-
Director, Center for Supreme Court AdvocacyNational Association of Attorneys General
This Report summarizes cases granted review on October 3, 2022
Case Granted Review: In re Grand Jury, 21-1397
In re Grand Jury, 21-1397. The question presented is “[w]hether a communication involving both legal and non-legal advice is protected by attorney-client privilege where obtaining or providing legal advice was one of the significant purposes behind the communication.” Petitioner, a law firm that specializes in international tax issues, received a grand jury subpoena seeking documents related to a criminal investigation of a client. The firm withheld certain documents as attorney-client privileged, including communications with a “dual purpose”: seeking legal advice about taxes and facilitating preparation of the client’s tax returns. The law firm acknowledged that communications regarding tax return preparation are not covered by attorney-client privilege, but reasoned that the dual-purpose communications were sufficiently motivated by the additional purpose of obtaining or providing legal advice that they were protected. The district court granted the government’s motion to compel as to some of the documents, applying a test that examines “the primary or predominant” purpose of the communication. The district court also instructed the law firm to redact the legal-advice portions of documents otherwise related to tax return preparation. The Ninth Circuit affirmed. 23 F.4th 1088.

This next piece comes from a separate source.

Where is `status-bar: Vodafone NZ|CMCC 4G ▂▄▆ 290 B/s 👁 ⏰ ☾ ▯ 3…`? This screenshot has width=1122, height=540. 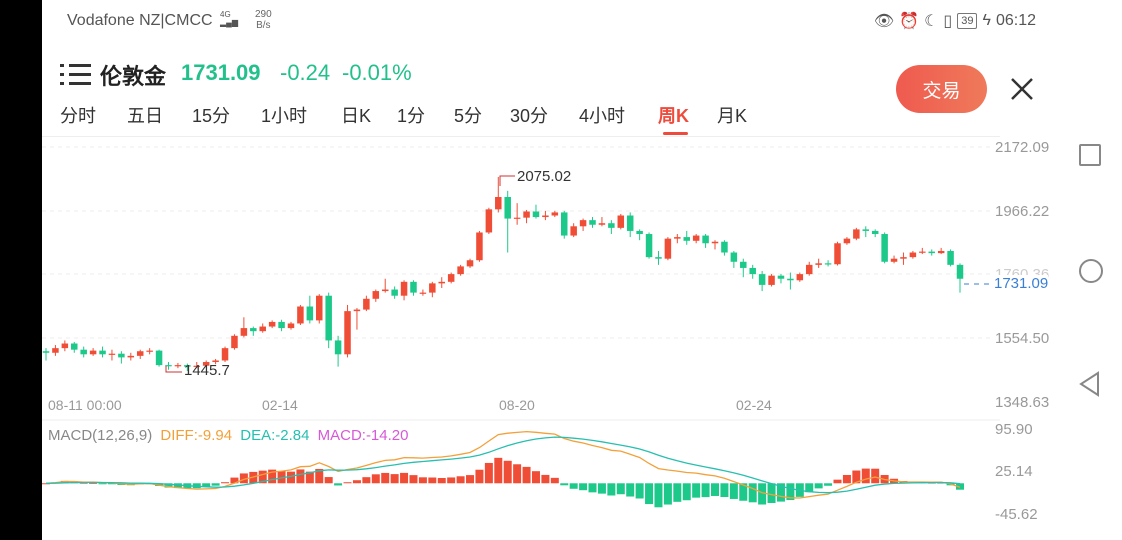 status-bar: Vodafone NZ|CMCC 4G ▂▄▆ 290 B/s 👁 ⏰ ☾ ▯ 3… is located at coordinates (582, 21).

After considering two potential tests for determining whether dual-purpose communications are entitled to attorney-client privilege, the Ninth Circuit adopted the “primary purpose” test, which looks to whether the primary purpose of the communication is to give or receive legal advice, as opposed to business or tax advice. The other test considered was the “because of” test, which considers whether the communication was made “because of” the need to give or receive legal advice, regardless of whether that was the primary purpose. The Ninth Circuit concluded that the primary purpose test more closely hewed to the common law, which protects only those communications made for the purpose of obtaining legal assistance “and not predominantly for another purpose.” The Ninth Circuit also declined to explicitly adopt or reject what it called a version of the primary-purpose test applied by the D.C. Circuit in In re Kellogg Brown & Root, Inc., 756 F.3d 754 (D.C. Cir. 2014), which considers whether seeking legal advice was “a” primary purpose, as opposed to “the” primary purpose. The Ninth Circuit questioned whether the Kellogg approach should be applied to the tax context, in which lawyers routinely provide non-legal tax preparation advice, and determined that Kellogg would be applicable only in close cases in which the legal purpose was just as significant as the non-legal purpose.
Petitioner argues that the “primary purpose” test is unworkable and inconsistent with the Court’s approach to privilege because it requires an after-the-fact weighing of subjective considerations to determine whether a legal or non-legal purpose predominated. Instead, petitioner urges the Court to adopt the Kellogg standard, which it describes as treating communications as protected by attorney-client privilege if “a significant purpose” was to obtain or provide legal advice. Petitioner maintains that unlike the Ninth Circuit rule, the Kellogg approach is “clearer, more precise, and more predictable.” Petitioner emphasizes the importance of predictability in this area, so that lawyers and clients will know what communications are protected; otherwise, lawyer-client communication will be chilled. Petitioner also argues that, contrary to the Ninth Circuit’s suggestion, there should not be different privilege tests for different areas of the law.